» **TASK DESCRIPTION**
Once the line containing "This screenshot has" is located in the records below, repeat it and all lines that follow it exactly, leaving out any picture.

» **DATA**

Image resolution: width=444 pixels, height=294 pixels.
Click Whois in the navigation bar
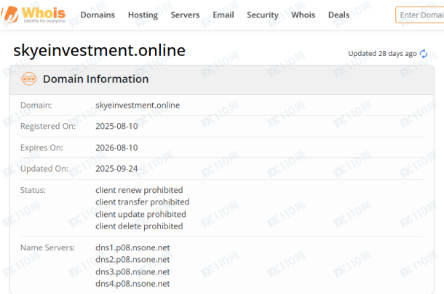(x=303, y=15)
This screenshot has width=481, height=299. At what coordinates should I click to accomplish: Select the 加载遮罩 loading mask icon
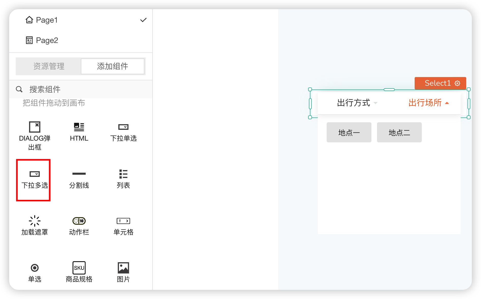[35, 221]
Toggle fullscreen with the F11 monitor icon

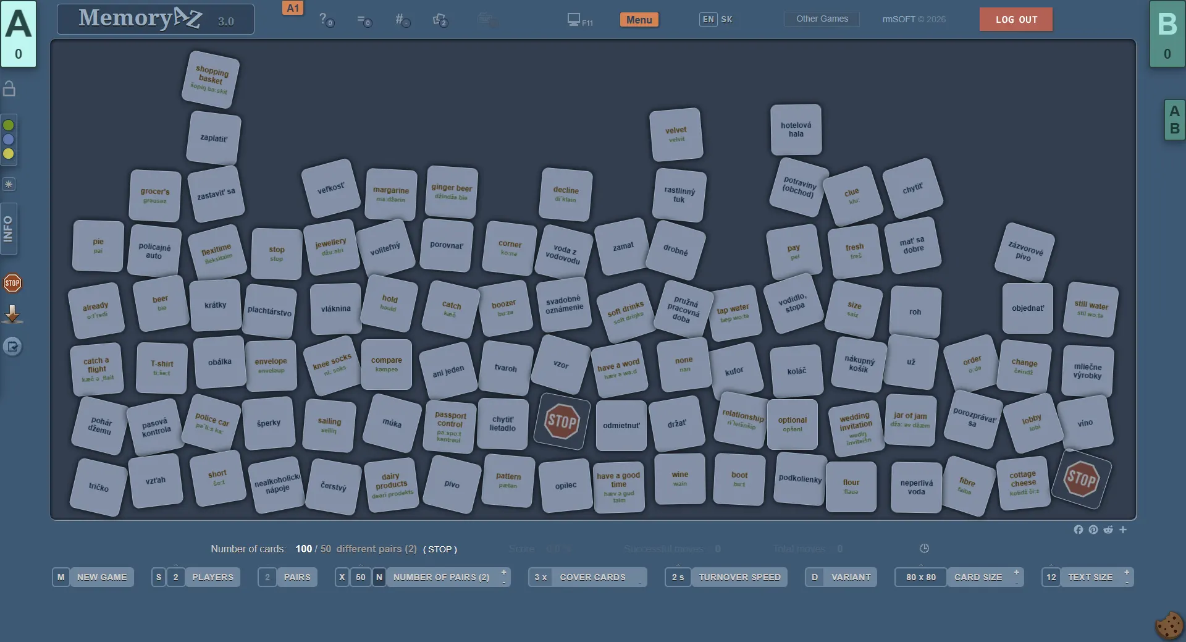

» **RESPONSE BELOW**
This screenshot has width=481, height=299. At what coordinates should I click to accomplish: Select the 加载遮罩 loading mask icon
[35, 221]
Toggle fullscreen with the F11 monitor icon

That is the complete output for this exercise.